Hablaste del Sumak Kawsay, seres libres y felices caminando livianamente, creando sobre lo creado. Y de que la tierra y el universo nos deberían estar guiando en ese camino. Desde una visión occidental, la tierra es solo una pelota suspendida en el espacio, repleta de recursos naturales al servicio de la humanidad, para habitar, para la renta, para comer y la explotación; y el universo, un mero enigma negro lleno de estrellas y planetas que podemos ver a través de inmensos telescopios y satélites, pero que no entendemos del todo ni tampoco qué lugar ocupamos en él ni qué influencia tiene en nuestras vidas. ¿Por dónde empezamos?, ¿por la tierra o por el universo?

 

Yo creo que por cada uno. En eso, el andino es un pensamiento que podría llamarse egocéntrico. Podríamos decir que toma la intención de cada ser como punto de partida de toda construcción o deconstrucción. Pero si yo no hago un trabajo de autoconocimiento y un trabajo profundo conmigo misma, que implica todo (el amor a mí mismo, la paciencia mí mismo, la comprensión a mí mismo), no puedo expandir nada de eso. Es decir, nosotros no creemos en el servicio hacia el otro por el otro mismo.

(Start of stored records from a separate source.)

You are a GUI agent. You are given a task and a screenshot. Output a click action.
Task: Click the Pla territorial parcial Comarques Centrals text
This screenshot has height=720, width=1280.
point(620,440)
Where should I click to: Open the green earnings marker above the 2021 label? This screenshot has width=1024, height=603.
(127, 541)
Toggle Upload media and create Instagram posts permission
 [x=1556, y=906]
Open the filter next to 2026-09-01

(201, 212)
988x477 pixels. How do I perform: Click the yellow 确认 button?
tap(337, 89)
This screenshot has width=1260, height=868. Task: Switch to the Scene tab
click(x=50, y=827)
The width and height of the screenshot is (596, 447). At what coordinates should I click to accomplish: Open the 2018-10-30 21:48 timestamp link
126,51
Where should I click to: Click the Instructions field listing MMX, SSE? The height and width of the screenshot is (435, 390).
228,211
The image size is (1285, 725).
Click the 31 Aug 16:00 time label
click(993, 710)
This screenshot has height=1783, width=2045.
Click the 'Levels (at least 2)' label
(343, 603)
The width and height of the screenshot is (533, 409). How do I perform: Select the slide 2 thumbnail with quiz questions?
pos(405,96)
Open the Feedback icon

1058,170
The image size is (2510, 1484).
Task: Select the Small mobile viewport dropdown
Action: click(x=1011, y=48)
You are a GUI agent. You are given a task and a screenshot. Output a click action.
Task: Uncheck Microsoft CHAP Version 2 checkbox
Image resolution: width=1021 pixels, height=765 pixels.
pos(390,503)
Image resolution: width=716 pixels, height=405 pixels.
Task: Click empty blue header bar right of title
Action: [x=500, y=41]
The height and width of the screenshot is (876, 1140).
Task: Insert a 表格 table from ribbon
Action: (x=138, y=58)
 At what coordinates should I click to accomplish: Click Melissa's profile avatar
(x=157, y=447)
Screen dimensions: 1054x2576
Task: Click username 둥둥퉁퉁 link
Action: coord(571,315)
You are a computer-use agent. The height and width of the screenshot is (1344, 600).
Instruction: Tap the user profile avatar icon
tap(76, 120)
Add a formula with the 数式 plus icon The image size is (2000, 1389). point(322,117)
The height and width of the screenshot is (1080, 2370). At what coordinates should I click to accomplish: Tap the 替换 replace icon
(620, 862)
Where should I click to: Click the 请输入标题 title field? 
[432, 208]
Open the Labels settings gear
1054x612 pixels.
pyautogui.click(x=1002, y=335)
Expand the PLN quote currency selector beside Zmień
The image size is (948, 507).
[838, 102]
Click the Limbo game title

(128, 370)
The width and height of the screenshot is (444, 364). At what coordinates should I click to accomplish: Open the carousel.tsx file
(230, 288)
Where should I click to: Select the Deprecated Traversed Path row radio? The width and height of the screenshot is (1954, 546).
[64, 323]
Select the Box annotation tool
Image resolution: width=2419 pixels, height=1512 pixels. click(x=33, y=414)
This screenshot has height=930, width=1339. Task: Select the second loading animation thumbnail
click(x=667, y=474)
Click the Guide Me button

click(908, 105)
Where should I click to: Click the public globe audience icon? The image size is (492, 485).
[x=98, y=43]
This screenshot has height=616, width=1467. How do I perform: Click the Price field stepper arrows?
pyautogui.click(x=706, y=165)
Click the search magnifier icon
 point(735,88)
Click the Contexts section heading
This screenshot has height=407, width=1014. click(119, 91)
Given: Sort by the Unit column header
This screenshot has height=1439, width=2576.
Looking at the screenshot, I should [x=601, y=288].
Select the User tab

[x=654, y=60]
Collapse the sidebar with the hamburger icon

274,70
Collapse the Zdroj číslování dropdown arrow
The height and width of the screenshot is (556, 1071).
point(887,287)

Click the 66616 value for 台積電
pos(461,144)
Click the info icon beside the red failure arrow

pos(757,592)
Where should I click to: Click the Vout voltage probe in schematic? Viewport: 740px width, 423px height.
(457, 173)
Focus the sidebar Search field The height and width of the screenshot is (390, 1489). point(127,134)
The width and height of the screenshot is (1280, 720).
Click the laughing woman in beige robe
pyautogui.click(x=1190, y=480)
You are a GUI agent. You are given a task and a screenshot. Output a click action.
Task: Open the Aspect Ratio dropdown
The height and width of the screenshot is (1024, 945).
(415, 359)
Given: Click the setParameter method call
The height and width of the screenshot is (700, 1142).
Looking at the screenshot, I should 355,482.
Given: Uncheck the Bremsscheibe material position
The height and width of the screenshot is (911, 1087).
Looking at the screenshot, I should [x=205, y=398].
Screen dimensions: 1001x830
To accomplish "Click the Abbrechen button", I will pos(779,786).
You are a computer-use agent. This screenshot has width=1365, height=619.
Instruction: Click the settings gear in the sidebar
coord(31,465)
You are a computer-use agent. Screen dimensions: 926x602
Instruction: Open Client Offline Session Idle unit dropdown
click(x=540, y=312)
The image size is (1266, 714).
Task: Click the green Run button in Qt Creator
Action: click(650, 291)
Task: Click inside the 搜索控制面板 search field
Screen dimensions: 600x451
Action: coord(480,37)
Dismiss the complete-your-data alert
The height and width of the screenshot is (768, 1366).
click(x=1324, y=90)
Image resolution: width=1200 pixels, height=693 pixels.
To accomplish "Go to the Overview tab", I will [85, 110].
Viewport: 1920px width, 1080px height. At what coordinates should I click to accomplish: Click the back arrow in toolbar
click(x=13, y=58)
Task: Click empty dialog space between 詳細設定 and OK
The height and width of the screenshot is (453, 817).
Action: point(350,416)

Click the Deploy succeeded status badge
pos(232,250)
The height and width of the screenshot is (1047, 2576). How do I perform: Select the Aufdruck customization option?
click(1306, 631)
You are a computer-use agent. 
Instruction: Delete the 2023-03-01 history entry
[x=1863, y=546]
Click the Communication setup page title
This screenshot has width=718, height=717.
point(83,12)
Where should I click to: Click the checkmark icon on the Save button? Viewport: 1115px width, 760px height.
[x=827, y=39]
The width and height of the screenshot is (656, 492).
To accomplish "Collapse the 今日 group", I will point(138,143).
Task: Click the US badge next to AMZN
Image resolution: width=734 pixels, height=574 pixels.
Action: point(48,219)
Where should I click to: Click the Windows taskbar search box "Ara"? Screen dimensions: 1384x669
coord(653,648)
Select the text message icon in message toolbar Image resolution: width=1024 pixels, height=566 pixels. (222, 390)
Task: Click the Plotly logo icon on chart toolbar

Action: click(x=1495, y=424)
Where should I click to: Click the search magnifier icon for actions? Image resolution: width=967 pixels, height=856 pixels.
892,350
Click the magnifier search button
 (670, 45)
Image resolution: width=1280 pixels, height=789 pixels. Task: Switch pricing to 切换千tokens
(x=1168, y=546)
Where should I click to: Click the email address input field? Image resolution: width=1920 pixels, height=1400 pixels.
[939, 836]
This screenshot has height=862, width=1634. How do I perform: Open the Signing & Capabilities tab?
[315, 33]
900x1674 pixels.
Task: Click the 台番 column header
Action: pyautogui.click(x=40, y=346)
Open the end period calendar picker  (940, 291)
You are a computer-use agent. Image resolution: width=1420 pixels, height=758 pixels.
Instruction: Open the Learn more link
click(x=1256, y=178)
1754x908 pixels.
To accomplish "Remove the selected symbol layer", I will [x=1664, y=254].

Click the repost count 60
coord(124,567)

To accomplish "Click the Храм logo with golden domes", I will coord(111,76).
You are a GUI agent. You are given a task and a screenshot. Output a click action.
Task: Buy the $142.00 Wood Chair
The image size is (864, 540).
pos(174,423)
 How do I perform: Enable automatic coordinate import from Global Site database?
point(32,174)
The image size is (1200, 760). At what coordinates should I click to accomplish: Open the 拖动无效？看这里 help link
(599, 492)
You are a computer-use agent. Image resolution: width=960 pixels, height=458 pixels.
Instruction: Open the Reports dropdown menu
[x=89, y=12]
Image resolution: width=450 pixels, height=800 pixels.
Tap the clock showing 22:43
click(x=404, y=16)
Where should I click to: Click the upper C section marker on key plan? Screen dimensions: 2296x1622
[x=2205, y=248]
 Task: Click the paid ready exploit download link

Esto por ahí suena un poco fuerte, pero uno, en realidad, cuando no quiere que a un hijo le pase nada, no es porque al hijo no le pase nada; primero, es por lo que a mí me sucede como padre de un hijo al que le pasa algo y, después, es el otro. Y si esto no lo entiendo, estoy viviendo en una falacia desde esta mirada. Creo que tenemos que volver a sentirnos realmente como universo y como tierra, y desde ahí plantear esta modificación o esta transformación, esta evolución en mí mismo, para que esto se expanda a los demás.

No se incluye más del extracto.